The anti-inflammatory effect of the statins is seen very early on following coronary stent implantation, as CRP levels are reduced within 24–48h following the intervention.40 In the same way, those patients who received atorvastatin 80mg/day beginning at the time of intervention and stent implantation and continued with daily treatment also showed a reduction in CRP levels at 48h follow-up. Basic science and clinical observation support the presence of anti-inflammatory and pleiotropic effects of statin therapy that appear to be independent and different from the hypolipemic ones. These observations have clinical relevance, given that patients pre-treated with statins who undergo PCI have shown a reduction in post-procedure myocardial necrosis,41 intra-hospitalization myocardial necrosis,42 and long-term mortality (6–12 months).43 Recently, a significant reduction in peri-procedure myocardial infarction (9.5%) was published in a group of patients treated with elective PCI and atorvastatin 80mg/day, compared to a control group (15.8%; p=0.014).44 The ARMYDA-RECAPTURE trial45 suggests that administering an extra (recharge) dose with high atorvastatin doses improves clinical results (post-procedure infarct and major adverse cardiovascular events at 30 days) of patients with chronic statin therapy undergoing PCI. Prati et al.46 describe the effects of atorvastatin at a dose of 80mg/day in reducing neointimal proliferation and angiographic restenosis (late loss) in patients receiving stent implants.
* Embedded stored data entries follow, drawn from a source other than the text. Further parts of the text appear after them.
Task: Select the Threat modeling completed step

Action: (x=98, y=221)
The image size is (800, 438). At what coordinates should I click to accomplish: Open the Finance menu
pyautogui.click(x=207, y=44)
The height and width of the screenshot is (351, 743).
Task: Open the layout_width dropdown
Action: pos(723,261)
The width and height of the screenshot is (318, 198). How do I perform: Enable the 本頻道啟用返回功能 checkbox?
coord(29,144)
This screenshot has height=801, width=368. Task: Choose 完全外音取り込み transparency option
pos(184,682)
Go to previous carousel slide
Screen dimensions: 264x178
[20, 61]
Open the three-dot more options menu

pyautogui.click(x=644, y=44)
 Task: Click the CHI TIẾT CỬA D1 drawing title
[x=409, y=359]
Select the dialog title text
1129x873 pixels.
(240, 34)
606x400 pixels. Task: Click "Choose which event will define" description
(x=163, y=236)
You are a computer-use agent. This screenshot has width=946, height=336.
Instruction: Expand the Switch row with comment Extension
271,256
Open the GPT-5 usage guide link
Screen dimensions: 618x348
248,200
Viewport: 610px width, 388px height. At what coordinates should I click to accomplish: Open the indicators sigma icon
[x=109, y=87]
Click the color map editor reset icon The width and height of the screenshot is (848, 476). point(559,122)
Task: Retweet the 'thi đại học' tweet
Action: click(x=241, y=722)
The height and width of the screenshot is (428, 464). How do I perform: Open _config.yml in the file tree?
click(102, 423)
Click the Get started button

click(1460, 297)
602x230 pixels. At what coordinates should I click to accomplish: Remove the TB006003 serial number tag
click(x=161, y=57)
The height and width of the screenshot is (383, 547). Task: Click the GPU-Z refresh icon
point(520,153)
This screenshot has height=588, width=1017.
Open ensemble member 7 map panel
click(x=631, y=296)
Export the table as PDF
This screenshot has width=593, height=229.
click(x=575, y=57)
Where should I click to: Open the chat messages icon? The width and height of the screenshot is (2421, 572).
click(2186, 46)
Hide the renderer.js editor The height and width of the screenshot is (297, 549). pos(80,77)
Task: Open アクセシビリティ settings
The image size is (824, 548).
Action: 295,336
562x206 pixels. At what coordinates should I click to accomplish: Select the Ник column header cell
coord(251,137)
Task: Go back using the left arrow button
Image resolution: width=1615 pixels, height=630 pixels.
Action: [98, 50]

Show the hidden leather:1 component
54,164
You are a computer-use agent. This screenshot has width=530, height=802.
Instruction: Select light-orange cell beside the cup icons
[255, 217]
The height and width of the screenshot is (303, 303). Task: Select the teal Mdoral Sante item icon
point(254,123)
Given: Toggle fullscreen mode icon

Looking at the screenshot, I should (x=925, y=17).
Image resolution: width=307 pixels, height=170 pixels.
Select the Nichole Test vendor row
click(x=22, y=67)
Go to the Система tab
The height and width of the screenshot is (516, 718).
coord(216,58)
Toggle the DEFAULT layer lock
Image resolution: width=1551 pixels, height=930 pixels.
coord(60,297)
This evidence supports the use of moderate to high dose statin therapy in patients with coronary disease who require percutaneous myocardial revascularization procedures.

The use of statins and DES are the best systemic and local therapies, respectively, available for the treatment of obstructive coronary disease in selected cases. The clinical evidence to date has demonstrated the benefits of the use of moderate and high-dose statins before, during and post-PCI procedures with stent implantations, in patients with stable coronary disease and ACS without ST elevation. The hypothesis that the anti-inflammatory and pleiotropic effects of the statins can modulate the local hypersensitivity reaction of the DES favors the idea of routinely using these two therapies in clinical practice. Our results confirm the potent mechanical effect of the DES, and the plaque regression of the statins in an animal model with advanced atherosclerosis.

This study received partial funding from Pfizer Laboratories S.A. and Boston Scientific Corp.

The authors declare no conflict of interest.